→ **Data to use**:

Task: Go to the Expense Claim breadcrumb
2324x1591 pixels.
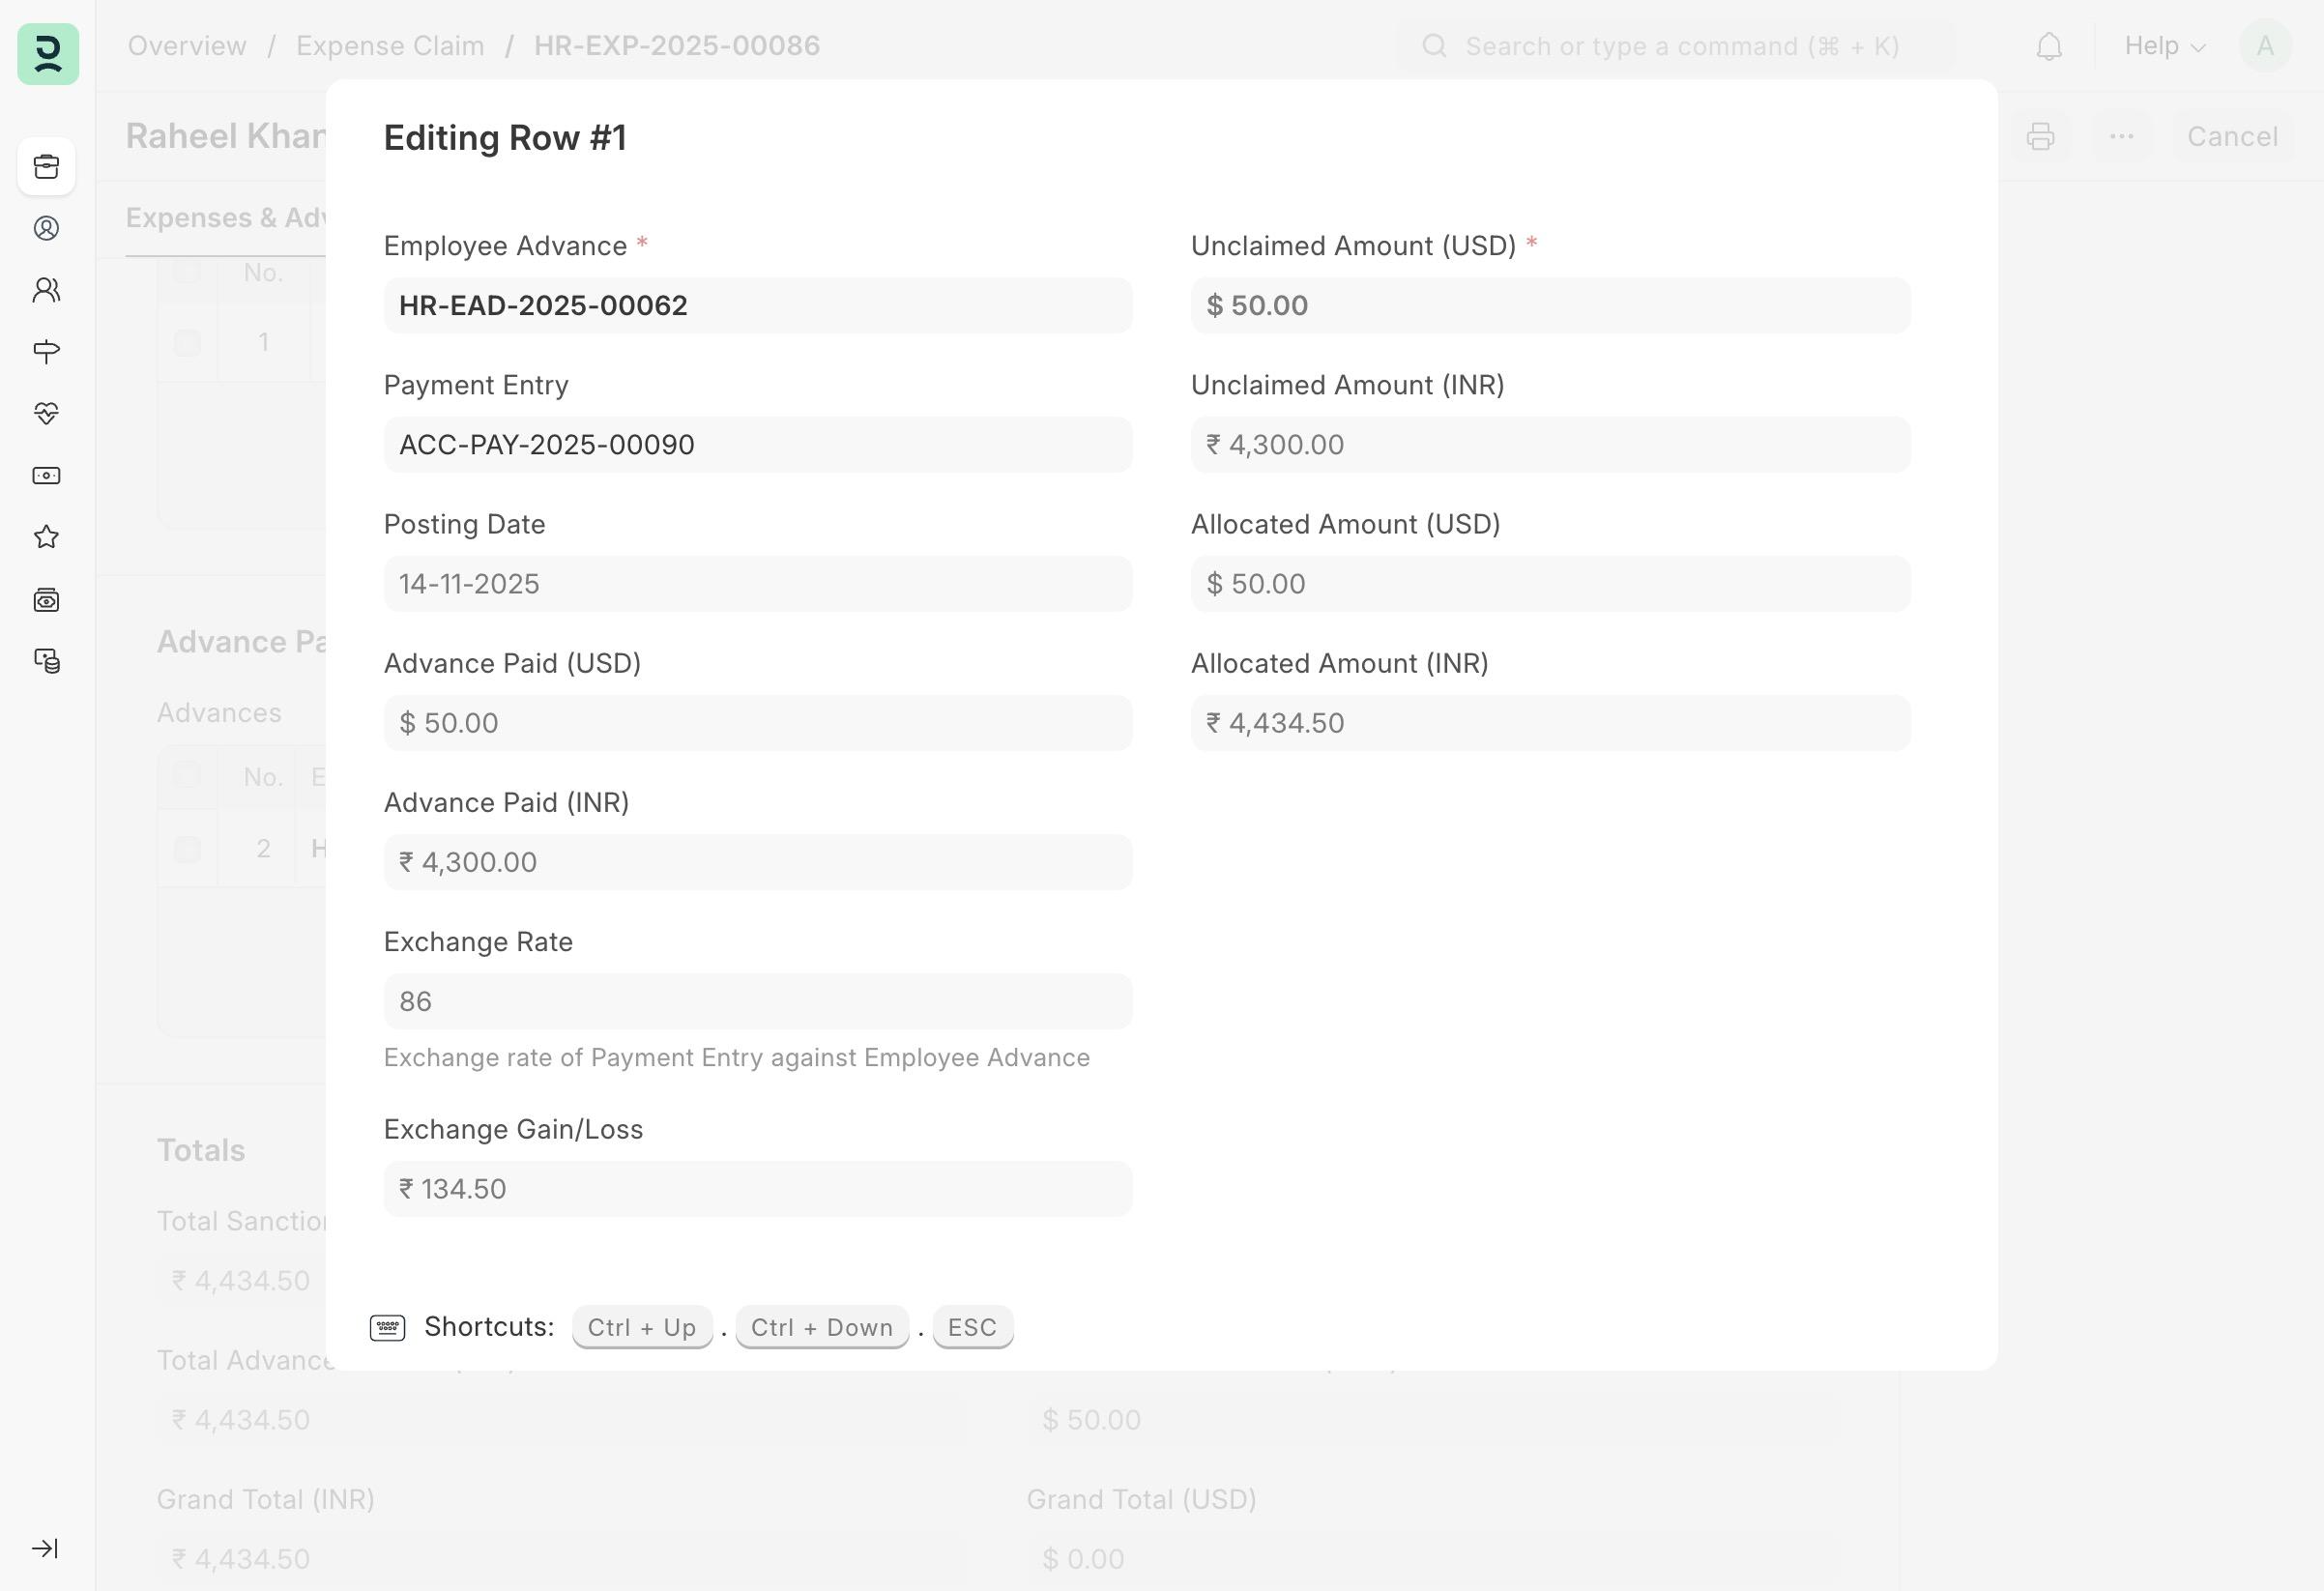Action: click(x=390, y=46)
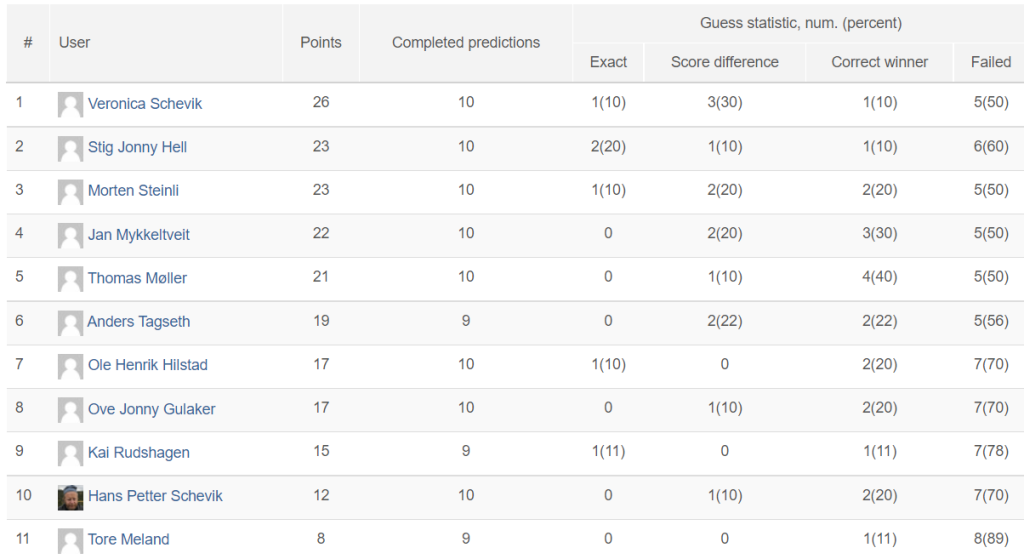Viewport: 1024px width, 559px height.
Task: Click Stig Jonny Hell's avatar placeholder
Action: (71, 148)
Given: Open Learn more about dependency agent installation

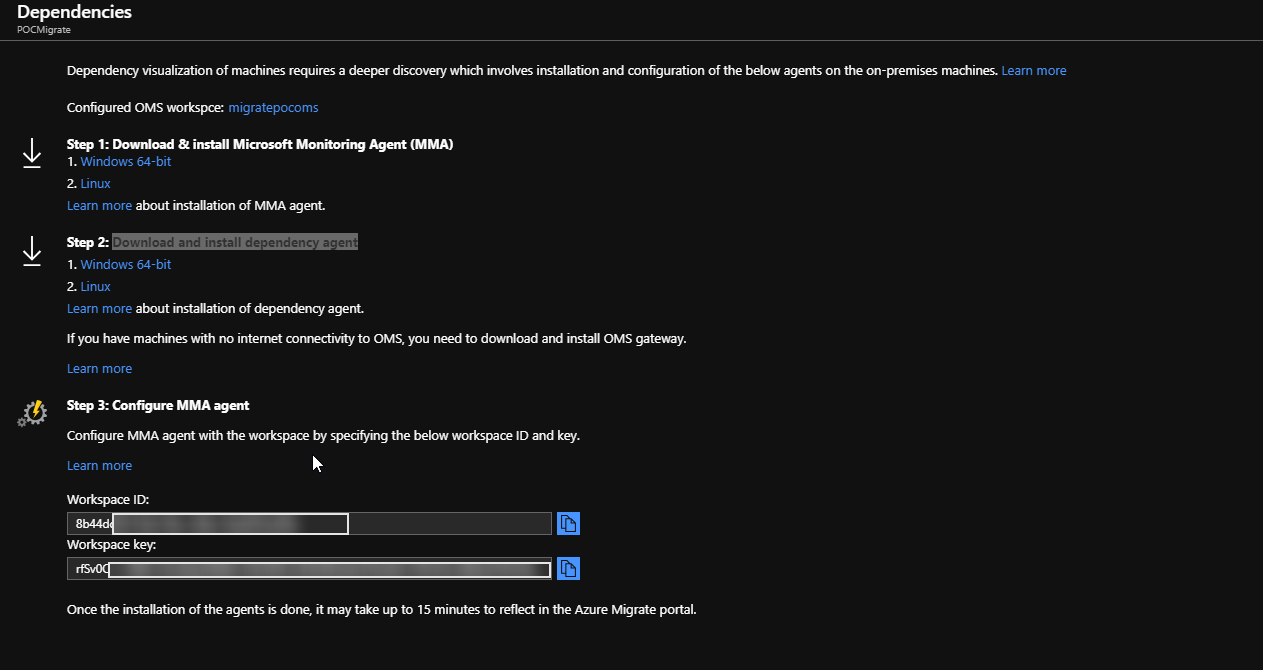Looking at the screenshot, I should click(99, 308).
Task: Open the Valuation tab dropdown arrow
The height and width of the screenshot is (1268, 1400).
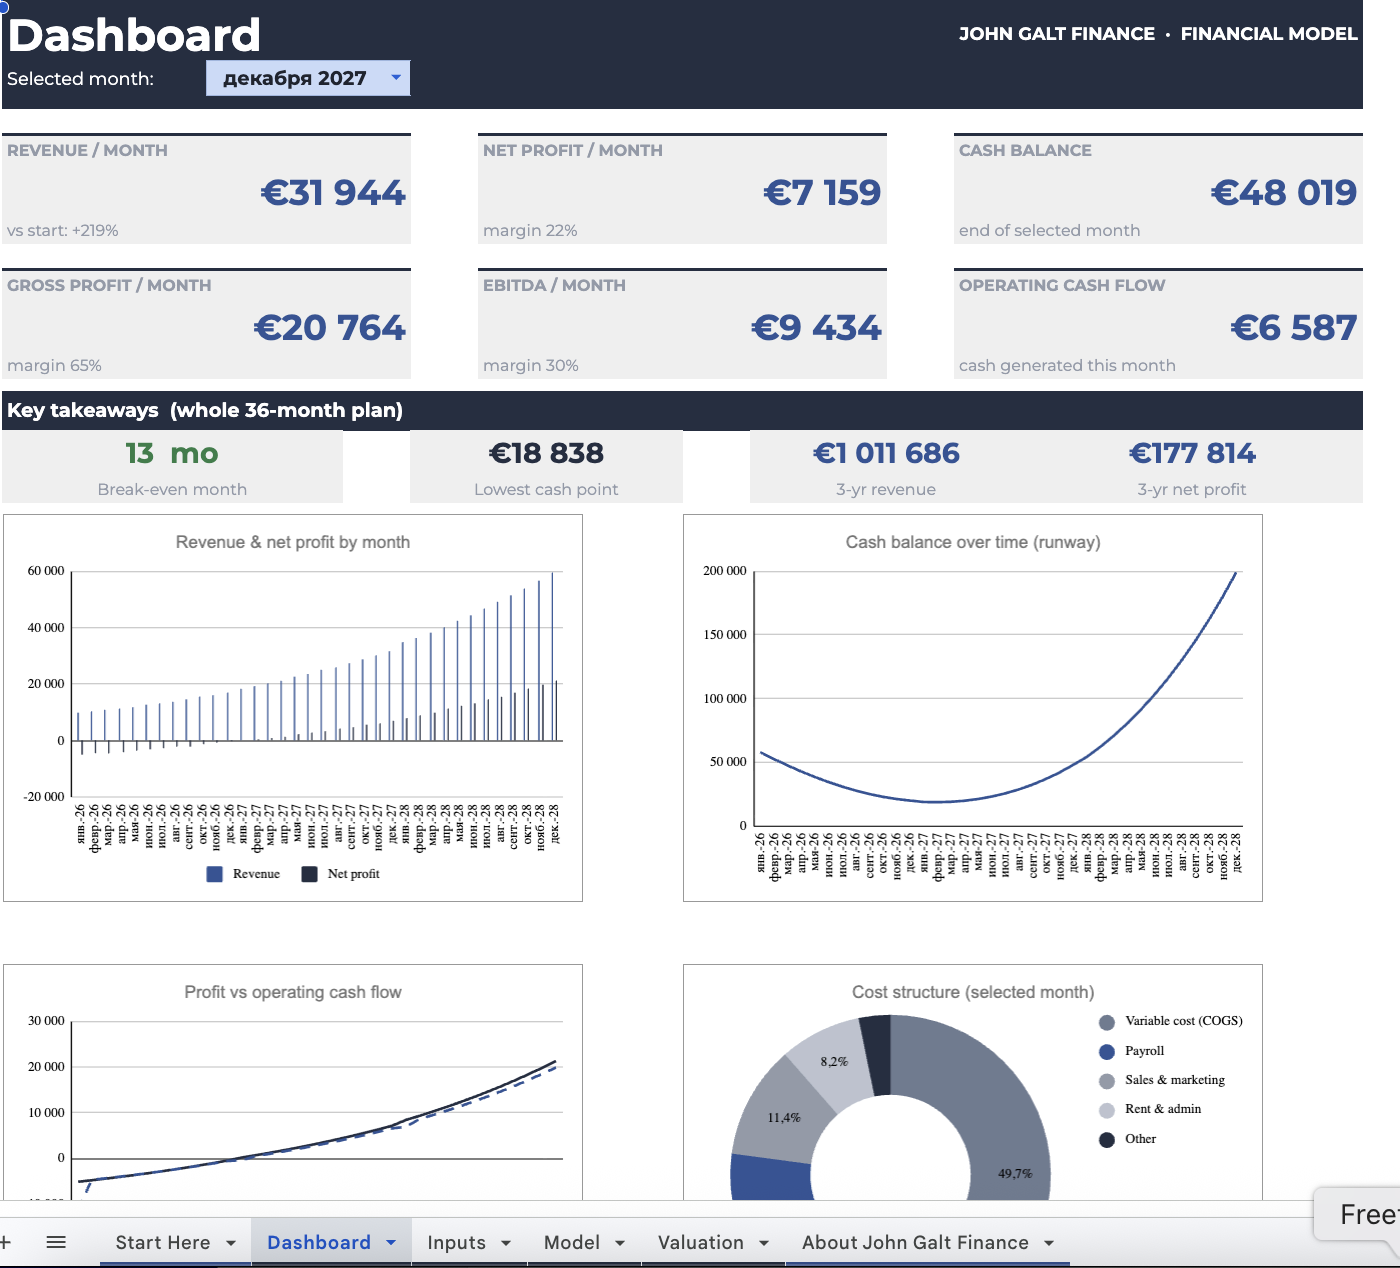Action: click(764, 1243)
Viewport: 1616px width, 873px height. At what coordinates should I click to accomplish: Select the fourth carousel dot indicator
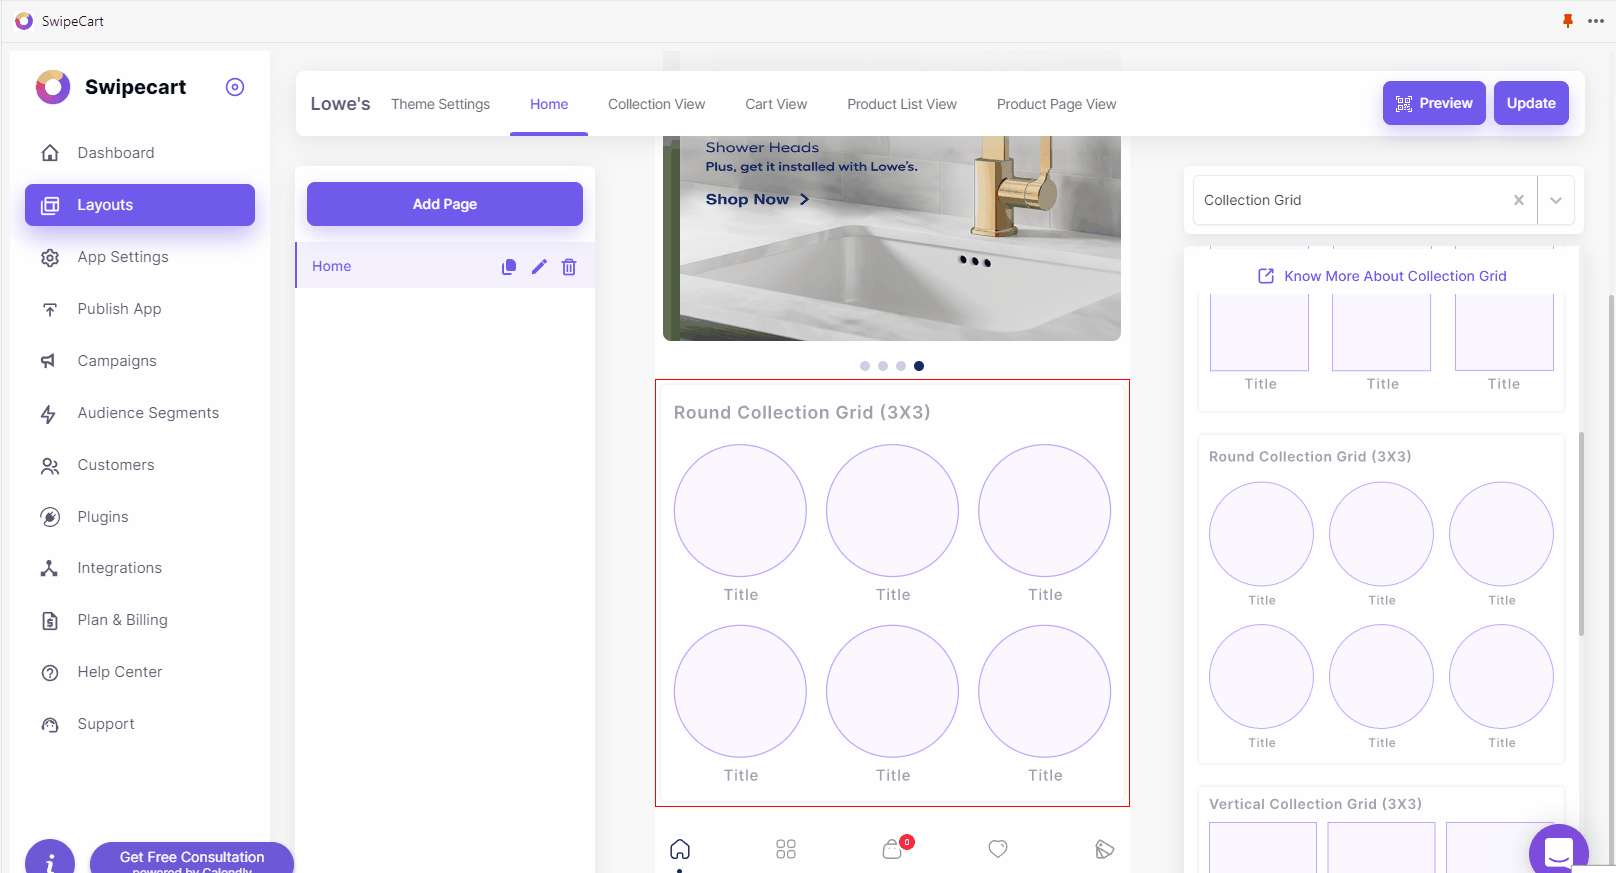pos(919,366)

→ **Task item**: Restate the material above exactly. Exclude all pictures.

→ **Result of this exercise**:
Task: Go to the Expense Claim breadcrumb
2324x1591 pixels.
Action: click(x=390, y=46)
Viewport: 1024px width, 559px height.
Task: Click Stig Jonny Hell's avatar placeholder
Action: (71, 148)
Given: Open Learn more about dependency agent installation

Looking at the screenshot, I should click(99, 308).
Task: Open the Valuation tab dropdown arrow
The height and width of the screenshot is (1268, 1400).
Action: click(764, 1243)
Viewport: 1616px width, 873px height. At what coordinates should I click to accomplish: Select the fourth carousel dot indicator
pos(919,366)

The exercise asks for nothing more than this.